As far as I'm aware the debate of lognormal vs power law distribution on wealth is unsettled.

EDIT: google search suggests power law tail - log normal bulk.


You are maybe thinking that it is difficult to identify powerlaws? (EDIT: s/identify/statistically verify/; s/powerlaws/TRUE powerlaws/)

But look: http://globalrichlist.com/how.html The bulk is indeed powerlaw.

Maybe you are thinking that a sufficiently winsorised US income distribution is lognormal.


To the contrary I think people are too eager to find scale free and power law phenomena.

There are several papers discussing log-normal bulk and then power law tail.

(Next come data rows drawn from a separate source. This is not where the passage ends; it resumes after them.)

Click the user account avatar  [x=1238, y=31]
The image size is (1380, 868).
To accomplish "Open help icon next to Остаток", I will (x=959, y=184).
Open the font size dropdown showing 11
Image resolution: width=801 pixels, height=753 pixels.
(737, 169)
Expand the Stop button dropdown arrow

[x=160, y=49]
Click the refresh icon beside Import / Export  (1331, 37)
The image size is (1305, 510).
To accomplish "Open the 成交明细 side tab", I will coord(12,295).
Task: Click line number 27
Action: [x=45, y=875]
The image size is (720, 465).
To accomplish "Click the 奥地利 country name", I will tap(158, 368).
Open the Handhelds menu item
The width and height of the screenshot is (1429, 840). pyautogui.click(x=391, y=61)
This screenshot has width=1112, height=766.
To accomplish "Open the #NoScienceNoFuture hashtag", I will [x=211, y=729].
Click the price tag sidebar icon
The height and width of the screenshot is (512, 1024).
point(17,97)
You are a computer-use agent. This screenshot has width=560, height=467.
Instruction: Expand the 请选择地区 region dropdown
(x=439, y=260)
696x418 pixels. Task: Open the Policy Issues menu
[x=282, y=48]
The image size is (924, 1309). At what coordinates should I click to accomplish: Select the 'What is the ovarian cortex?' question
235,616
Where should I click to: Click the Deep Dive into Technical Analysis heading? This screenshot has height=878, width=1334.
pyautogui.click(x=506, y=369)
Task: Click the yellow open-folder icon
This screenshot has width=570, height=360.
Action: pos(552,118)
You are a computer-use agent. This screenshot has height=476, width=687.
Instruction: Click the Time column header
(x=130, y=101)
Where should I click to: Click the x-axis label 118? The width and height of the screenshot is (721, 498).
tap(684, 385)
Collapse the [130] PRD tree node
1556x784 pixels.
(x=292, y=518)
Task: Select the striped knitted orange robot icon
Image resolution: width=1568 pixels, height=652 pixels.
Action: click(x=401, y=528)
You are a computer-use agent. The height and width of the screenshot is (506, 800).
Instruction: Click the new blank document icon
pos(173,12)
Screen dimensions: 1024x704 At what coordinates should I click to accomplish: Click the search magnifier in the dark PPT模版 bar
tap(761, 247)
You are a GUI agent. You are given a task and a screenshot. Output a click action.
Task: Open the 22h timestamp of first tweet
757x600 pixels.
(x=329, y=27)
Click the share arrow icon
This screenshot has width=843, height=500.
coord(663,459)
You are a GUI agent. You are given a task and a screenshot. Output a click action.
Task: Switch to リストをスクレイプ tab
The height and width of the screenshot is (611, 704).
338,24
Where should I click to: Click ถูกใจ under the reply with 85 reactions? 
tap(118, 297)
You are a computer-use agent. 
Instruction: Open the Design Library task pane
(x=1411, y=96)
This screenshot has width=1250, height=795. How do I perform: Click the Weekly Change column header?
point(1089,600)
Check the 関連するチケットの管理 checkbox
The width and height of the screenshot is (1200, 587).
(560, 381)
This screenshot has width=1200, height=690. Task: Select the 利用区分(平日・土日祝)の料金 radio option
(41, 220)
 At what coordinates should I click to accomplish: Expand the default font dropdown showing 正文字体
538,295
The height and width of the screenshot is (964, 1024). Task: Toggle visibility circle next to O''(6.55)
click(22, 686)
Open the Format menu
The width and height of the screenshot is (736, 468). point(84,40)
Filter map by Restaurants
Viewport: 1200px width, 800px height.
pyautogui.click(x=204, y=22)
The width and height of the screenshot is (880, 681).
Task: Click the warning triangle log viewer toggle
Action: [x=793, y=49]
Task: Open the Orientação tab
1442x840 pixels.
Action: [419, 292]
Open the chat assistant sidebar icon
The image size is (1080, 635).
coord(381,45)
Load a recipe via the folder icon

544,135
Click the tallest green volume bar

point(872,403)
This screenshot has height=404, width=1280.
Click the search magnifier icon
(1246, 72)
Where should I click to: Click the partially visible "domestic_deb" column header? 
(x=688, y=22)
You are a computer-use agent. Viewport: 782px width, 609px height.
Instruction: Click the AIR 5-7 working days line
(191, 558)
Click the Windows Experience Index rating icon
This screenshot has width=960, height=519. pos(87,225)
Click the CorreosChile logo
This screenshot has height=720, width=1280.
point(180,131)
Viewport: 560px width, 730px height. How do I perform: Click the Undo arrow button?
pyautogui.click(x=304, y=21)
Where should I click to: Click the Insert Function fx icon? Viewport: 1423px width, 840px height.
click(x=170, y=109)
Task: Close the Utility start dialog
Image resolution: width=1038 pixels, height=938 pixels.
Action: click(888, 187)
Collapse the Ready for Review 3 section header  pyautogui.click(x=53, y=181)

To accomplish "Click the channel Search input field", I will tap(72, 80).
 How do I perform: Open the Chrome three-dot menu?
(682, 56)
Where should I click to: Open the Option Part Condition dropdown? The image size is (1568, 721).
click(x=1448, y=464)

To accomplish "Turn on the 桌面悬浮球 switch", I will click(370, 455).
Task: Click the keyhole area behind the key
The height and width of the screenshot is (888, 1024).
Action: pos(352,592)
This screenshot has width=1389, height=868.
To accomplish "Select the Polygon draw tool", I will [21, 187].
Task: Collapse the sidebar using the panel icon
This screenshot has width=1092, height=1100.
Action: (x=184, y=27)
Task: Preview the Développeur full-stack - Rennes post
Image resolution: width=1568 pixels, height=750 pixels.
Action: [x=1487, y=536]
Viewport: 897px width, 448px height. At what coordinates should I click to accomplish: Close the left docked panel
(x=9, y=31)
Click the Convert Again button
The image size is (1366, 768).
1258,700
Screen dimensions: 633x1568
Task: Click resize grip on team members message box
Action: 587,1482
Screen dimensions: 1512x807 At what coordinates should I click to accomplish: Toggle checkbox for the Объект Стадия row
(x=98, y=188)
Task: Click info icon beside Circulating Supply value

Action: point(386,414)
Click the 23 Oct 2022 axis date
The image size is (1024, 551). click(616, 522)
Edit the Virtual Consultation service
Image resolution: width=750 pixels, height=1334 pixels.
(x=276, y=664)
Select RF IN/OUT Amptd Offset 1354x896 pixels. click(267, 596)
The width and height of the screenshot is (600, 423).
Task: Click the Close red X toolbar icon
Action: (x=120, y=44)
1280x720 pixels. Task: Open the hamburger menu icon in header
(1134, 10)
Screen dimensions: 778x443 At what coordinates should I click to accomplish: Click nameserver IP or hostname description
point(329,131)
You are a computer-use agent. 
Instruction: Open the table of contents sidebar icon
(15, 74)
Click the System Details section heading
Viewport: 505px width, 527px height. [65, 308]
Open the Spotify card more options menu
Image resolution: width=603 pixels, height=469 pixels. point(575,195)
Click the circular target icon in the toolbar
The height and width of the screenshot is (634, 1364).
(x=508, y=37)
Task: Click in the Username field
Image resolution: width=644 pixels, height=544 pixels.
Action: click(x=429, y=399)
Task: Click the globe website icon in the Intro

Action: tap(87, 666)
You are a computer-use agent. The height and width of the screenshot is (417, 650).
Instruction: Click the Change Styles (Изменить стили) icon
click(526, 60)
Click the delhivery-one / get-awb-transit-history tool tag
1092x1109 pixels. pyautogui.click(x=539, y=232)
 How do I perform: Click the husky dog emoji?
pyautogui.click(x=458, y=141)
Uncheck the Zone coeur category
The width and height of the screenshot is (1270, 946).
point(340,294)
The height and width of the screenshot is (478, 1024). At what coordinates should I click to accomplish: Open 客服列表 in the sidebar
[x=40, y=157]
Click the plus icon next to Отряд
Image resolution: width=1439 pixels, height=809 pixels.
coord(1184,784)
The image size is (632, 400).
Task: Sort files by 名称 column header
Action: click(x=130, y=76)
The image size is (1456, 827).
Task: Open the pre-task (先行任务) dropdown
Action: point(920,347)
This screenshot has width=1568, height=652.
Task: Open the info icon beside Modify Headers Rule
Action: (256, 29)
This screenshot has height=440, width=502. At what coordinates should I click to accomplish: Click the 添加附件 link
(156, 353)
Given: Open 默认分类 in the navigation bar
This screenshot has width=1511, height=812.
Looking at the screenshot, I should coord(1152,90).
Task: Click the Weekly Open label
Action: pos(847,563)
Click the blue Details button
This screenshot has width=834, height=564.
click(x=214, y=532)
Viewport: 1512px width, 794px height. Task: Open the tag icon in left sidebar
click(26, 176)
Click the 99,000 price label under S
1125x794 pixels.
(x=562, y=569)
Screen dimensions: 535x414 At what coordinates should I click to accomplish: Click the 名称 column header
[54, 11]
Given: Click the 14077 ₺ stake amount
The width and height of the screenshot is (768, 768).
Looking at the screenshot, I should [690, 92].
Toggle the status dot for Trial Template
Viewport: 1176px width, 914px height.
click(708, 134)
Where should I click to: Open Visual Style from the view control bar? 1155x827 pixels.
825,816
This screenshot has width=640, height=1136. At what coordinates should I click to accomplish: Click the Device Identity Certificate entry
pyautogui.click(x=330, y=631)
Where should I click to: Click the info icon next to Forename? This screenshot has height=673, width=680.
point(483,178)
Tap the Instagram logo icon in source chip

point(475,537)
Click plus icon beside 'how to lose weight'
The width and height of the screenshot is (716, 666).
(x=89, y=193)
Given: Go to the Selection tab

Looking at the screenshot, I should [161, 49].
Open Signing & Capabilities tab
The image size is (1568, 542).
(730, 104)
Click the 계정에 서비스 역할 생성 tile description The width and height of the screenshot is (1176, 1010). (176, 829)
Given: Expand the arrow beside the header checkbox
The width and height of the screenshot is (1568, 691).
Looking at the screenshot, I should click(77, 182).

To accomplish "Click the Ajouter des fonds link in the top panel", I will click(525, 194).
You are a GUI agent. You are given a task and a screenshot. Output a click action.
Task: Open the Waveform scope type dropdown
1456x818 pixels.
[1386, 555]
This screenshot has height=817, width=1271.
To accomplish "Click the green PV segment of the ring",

http://physicsworld.com/cws/article/news/2002/feb/26/the-phy...

http://fmwww.bc.edu/ec-p/wp671.pdf and more

For what it's worth my initial statement was meant to hold beyond income and wealth and generalize to say achievement and productivity and so a lognormal assumption was fitting as the distribution to pick. It also chimed well with grandalf's statement on how advantages multiply.